» What to produce:
Quote, exactly, the line holding "You are a computer-use agent." and all lines after it to the end of the records below. Exclude pictures.

────

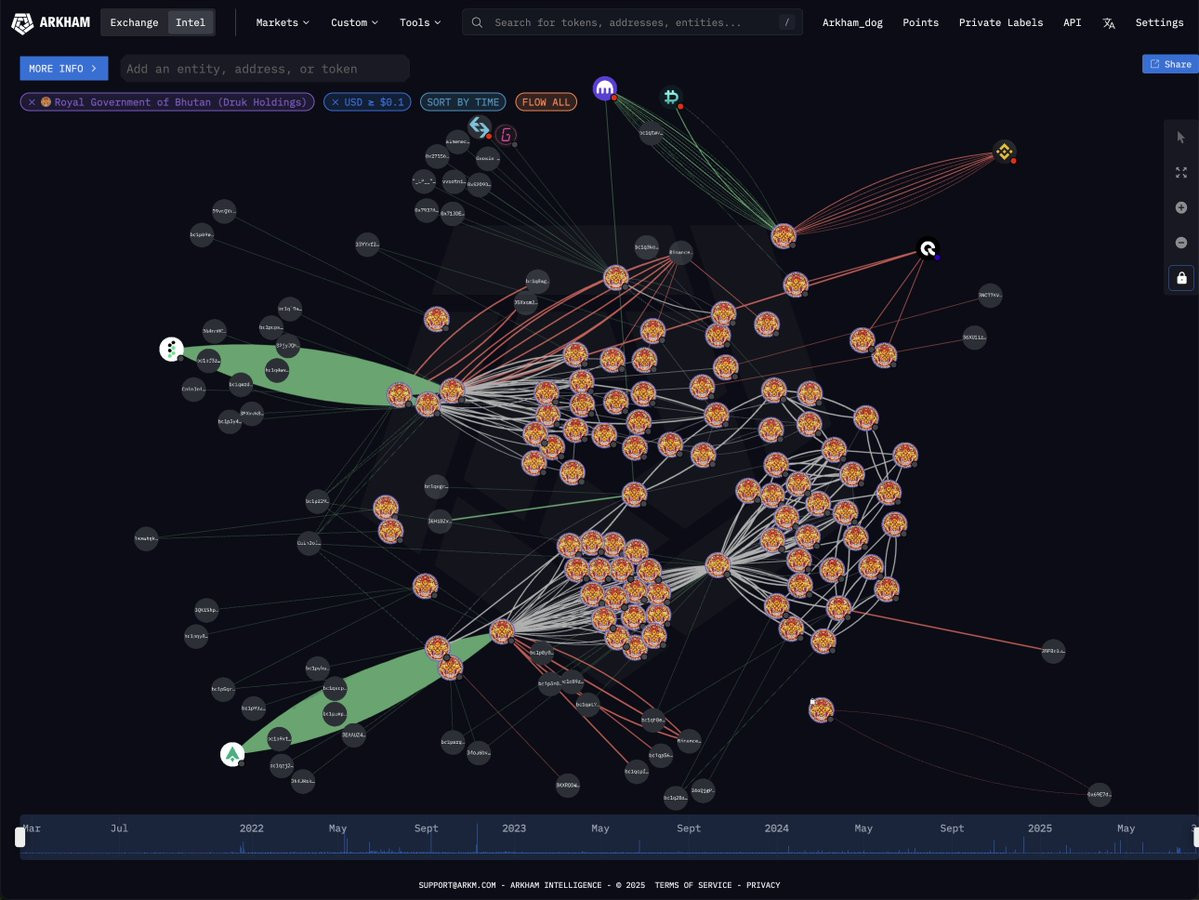Remove the Royal Government of Bhutan filter
This screenshot has width=1199, height=900.
tap(32, 102)
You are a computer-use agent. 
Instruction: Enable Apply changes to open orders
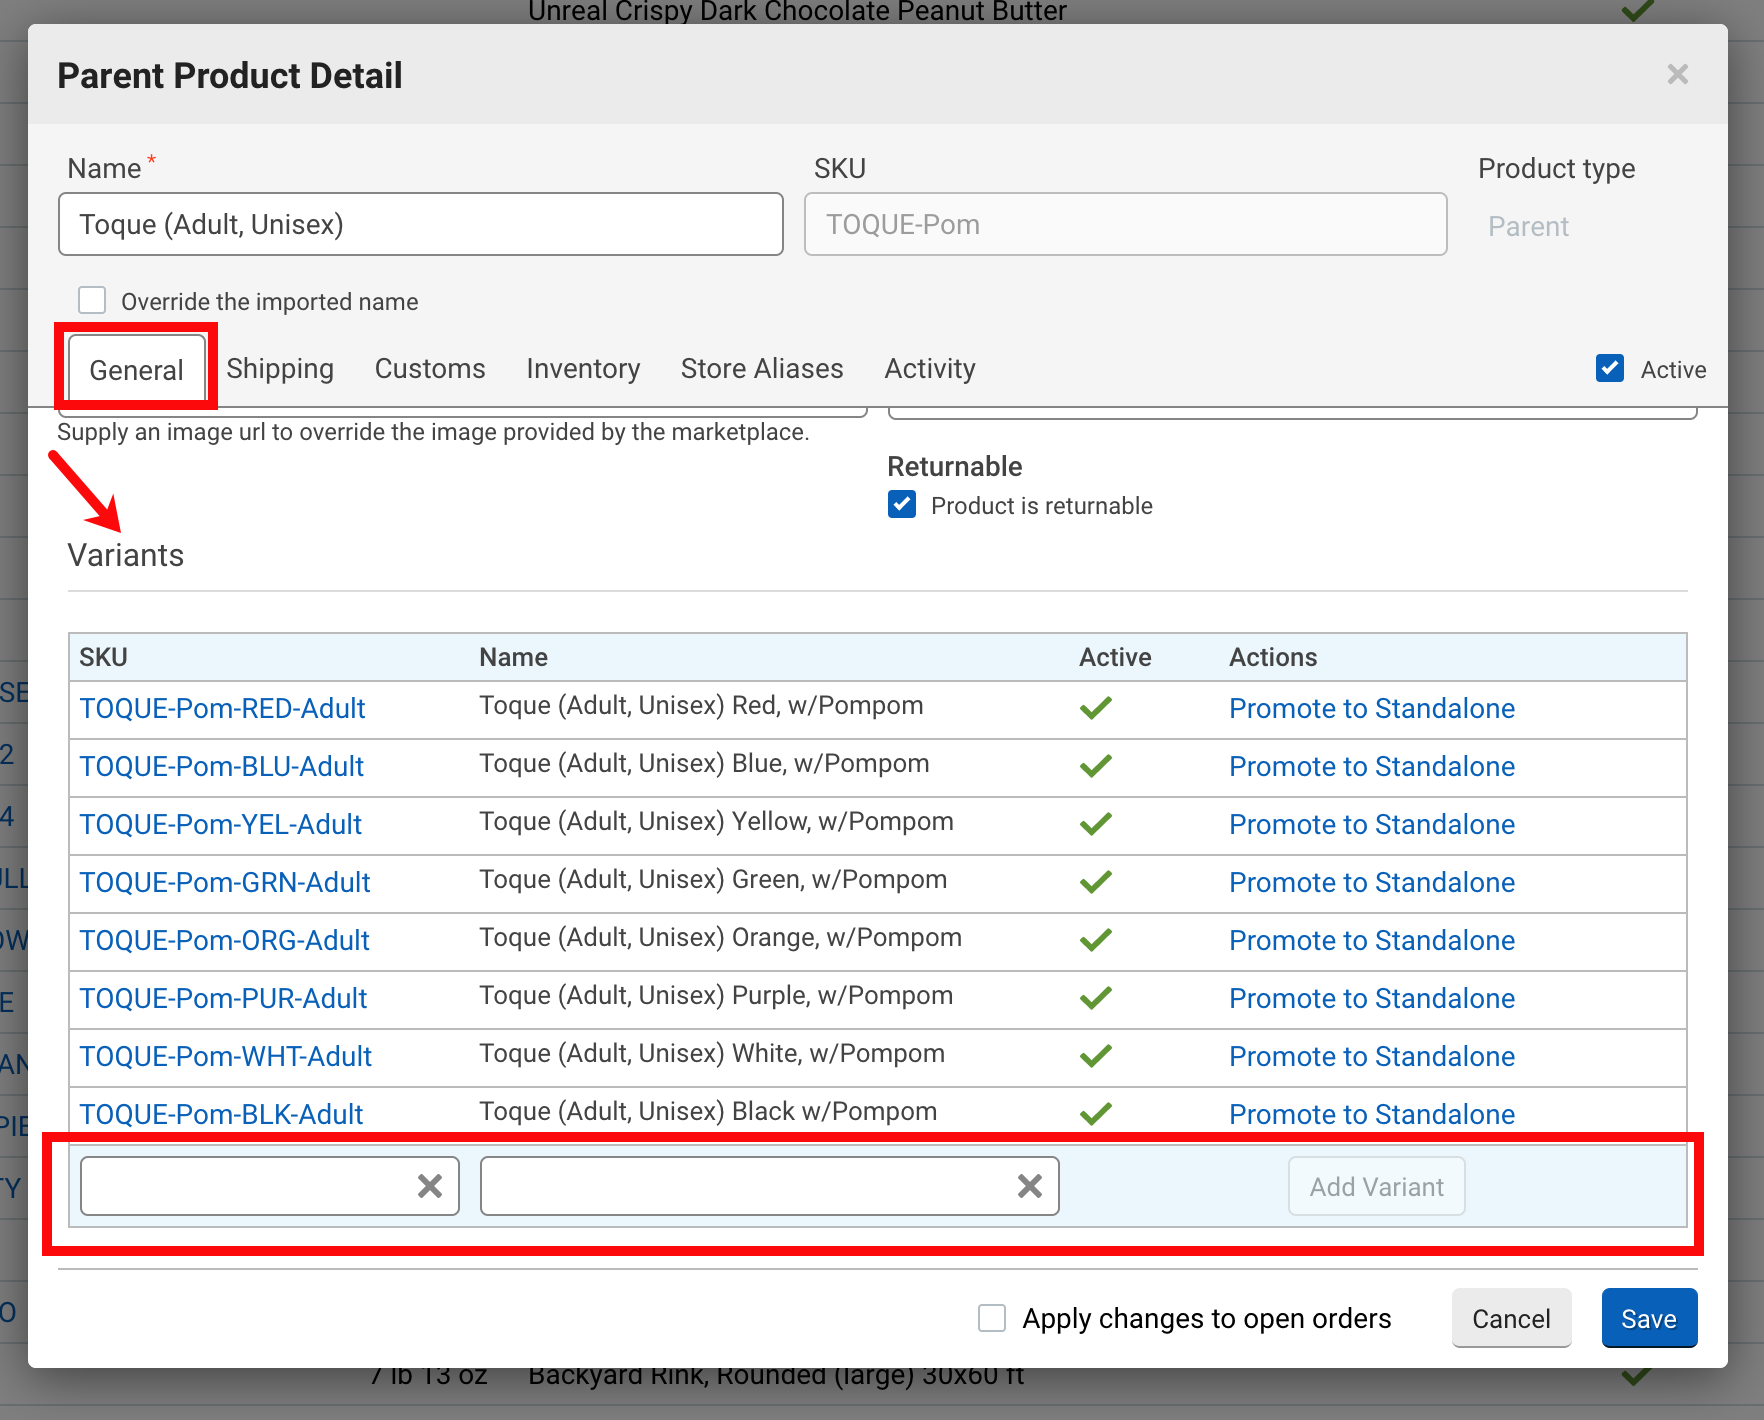coord(992,1318)
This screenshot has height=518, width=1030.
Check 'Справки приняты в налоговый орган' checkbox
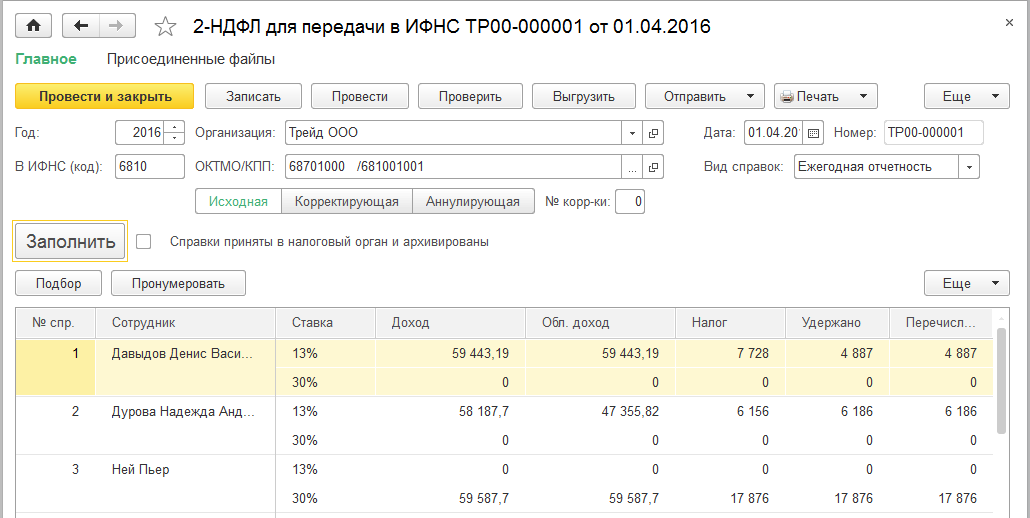tap(144, 241)
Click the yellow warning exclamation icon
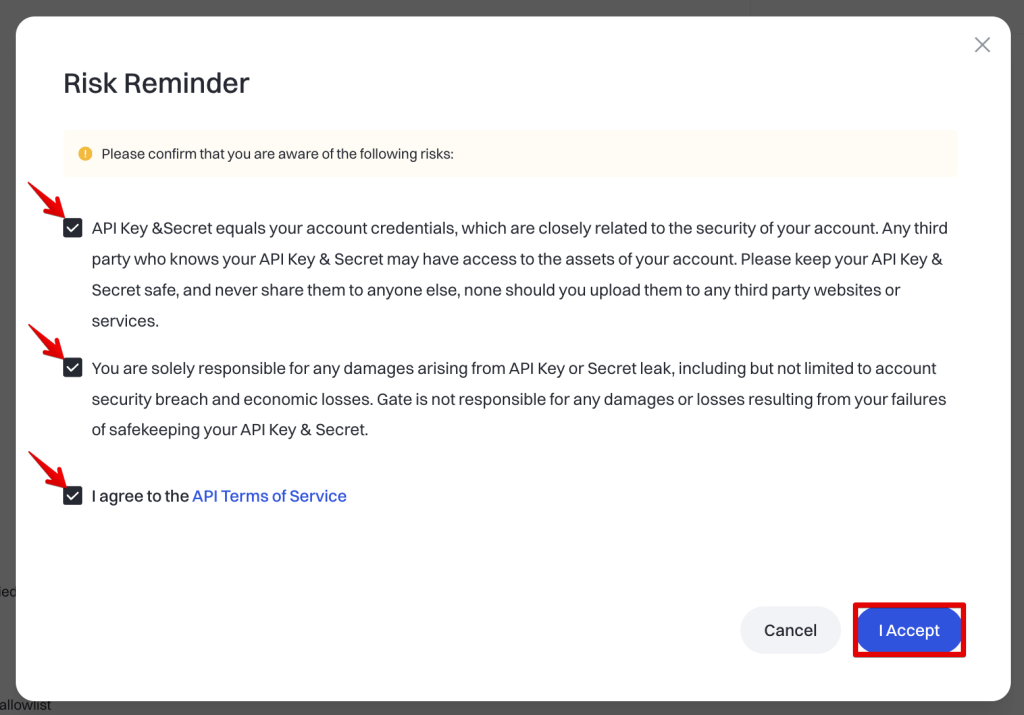 tap(85, 154)
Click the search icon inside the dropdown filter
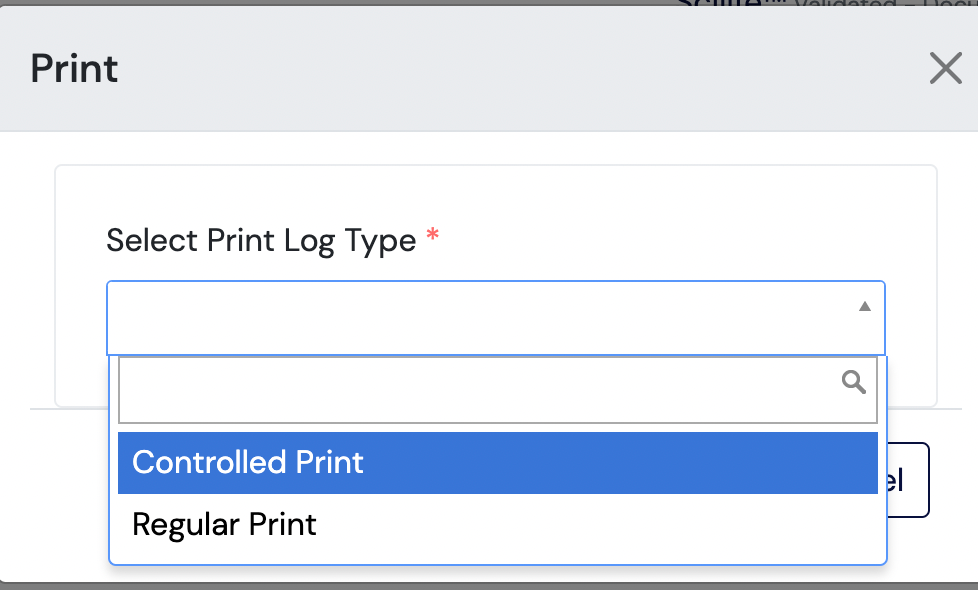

────

» Response area:
You are a computer-use agent. 
Instruction: Enable Apply changes to open orders
coord(992,1318)
This screenshot has height=518, width=1030.
Check 'Справки приняты в налоговый орган' checkbox
tap(144, 241)
Click the yellow warning exclamation icon
 tap(85, 154)
Click the search icon inside the dropdown filter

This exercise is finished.